TRECHO:

Dostoyevsky em 1876. | Fonte = Cartas para Amigos e Família, Chatto Windus 1914 | Autor = desconhecido |
Friedrich Nietzsche por volta de 1869. Foto tirada no estúdio Gebrüder Siebe, Leipzig. |
Uma breve análise fundamentada nas aulas de Filosofia da Religião, ministradas pelo professor dr. Paulo Afonso de Araújo, durante o curso de graduação em Filosofia (UFJF, 2011)
Por Ana Idalina Carvalho Nunes*
O objetivo deste breve estudo é traçar uma relação entre Dostoiévski e Nietzsche,
apontando semelhanças e divergências no pensamento dos dois filósofos. Para dar início às
reflexões é preciso levar em consideração o intenso caráter religioso da obra de Dostoiévski
porque, quando se percebe a influência que a mística ortodoxa exerceu sobre ele, torna-se
evidente que Raskólnikov, por exemplo, é um personagem criado para criticar o niilismo.

ENTRADAS DO CONJUNTO:
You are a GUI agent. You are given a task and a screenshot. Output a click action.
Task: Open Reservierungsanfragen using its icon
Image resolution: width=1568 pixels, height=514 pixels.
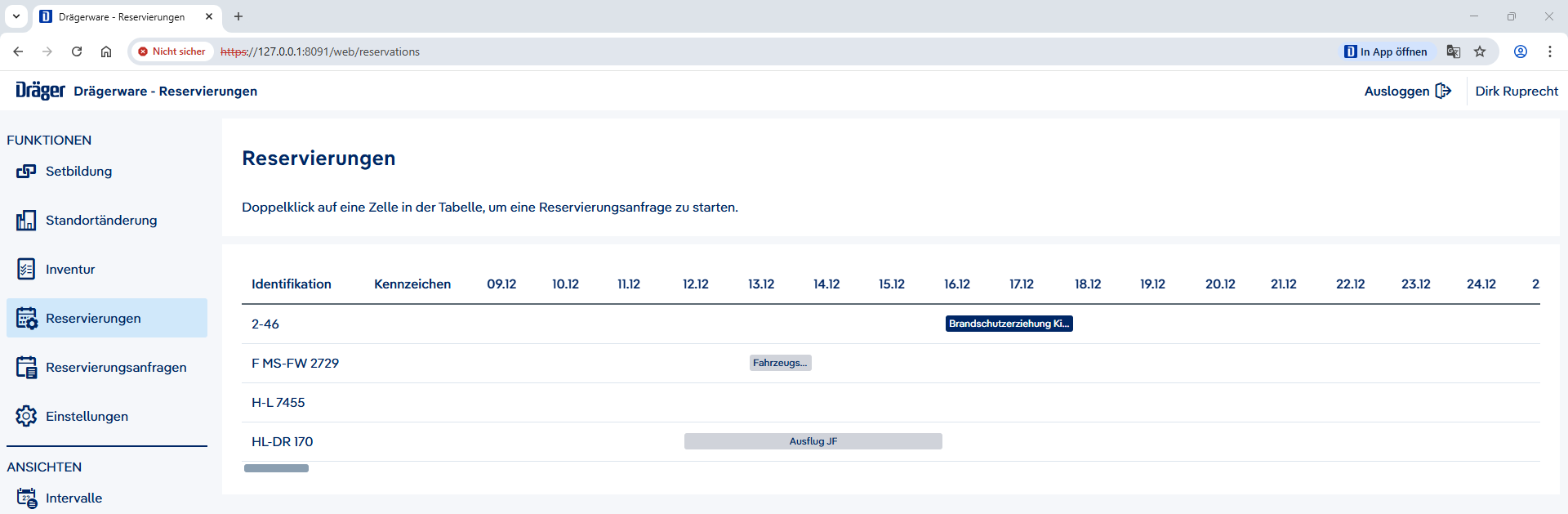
==
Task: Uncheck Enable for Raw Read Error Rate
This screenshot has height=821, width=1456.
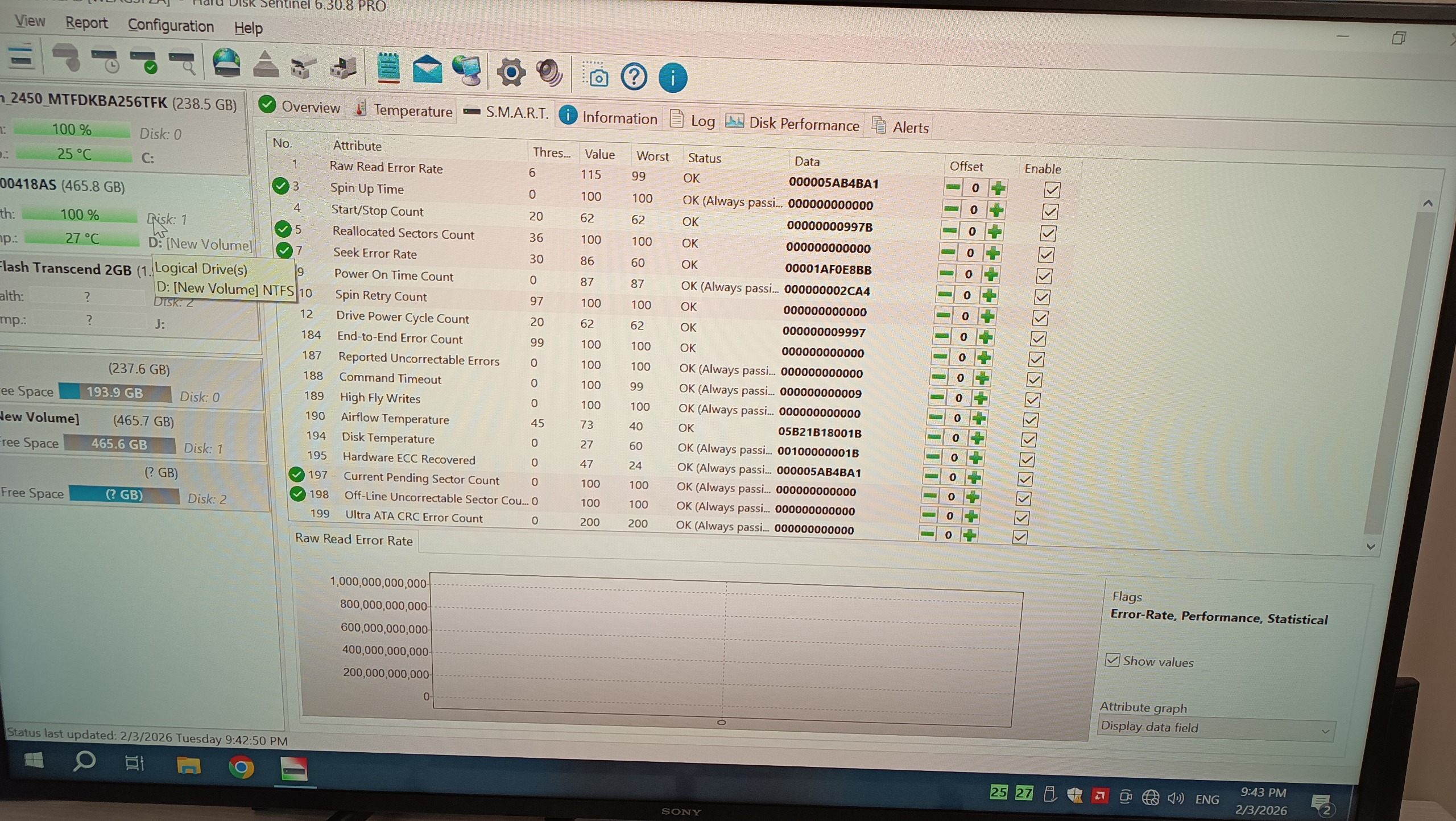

EXERCÍCIO PROPOSTO 1:
No trecho sobre Dostoiévski e Nietzsche, reescreva a parte que começa nas palavras "Por Ana Idalina" e termina depois de "criticar o niilismo.", trocando "Dostoiévski" por "Fiódor Dostoiévski".
EXERCÍCIO PROPOSTO 2:
Quais anos aparecem no trecho sobre Dostoiévski e Nietzsche? Liste todos.

RESULTADO 1:
Por Ana Idalina Carvalho Nunes*
O objetivo deste breve estudo é traçar uma relação entre Fiódor Dostoiévski e Nietzsche,
apontando semelhanças e divergências no pensamento dos dois filósofos. Para dar início às
reflexões é preciso levar em consideração o intenso caráter religioso da obra de Fiódor Dostoiévski
porque, quando se percebe a influência que a mística ortodoxa exerceu sobre ele, torna-se
evidente que Raskólnikov, por exemplo, é um personagem criado para criticar o niilismo.

RESULTADO 2:
1876, 1914, 1869, 2011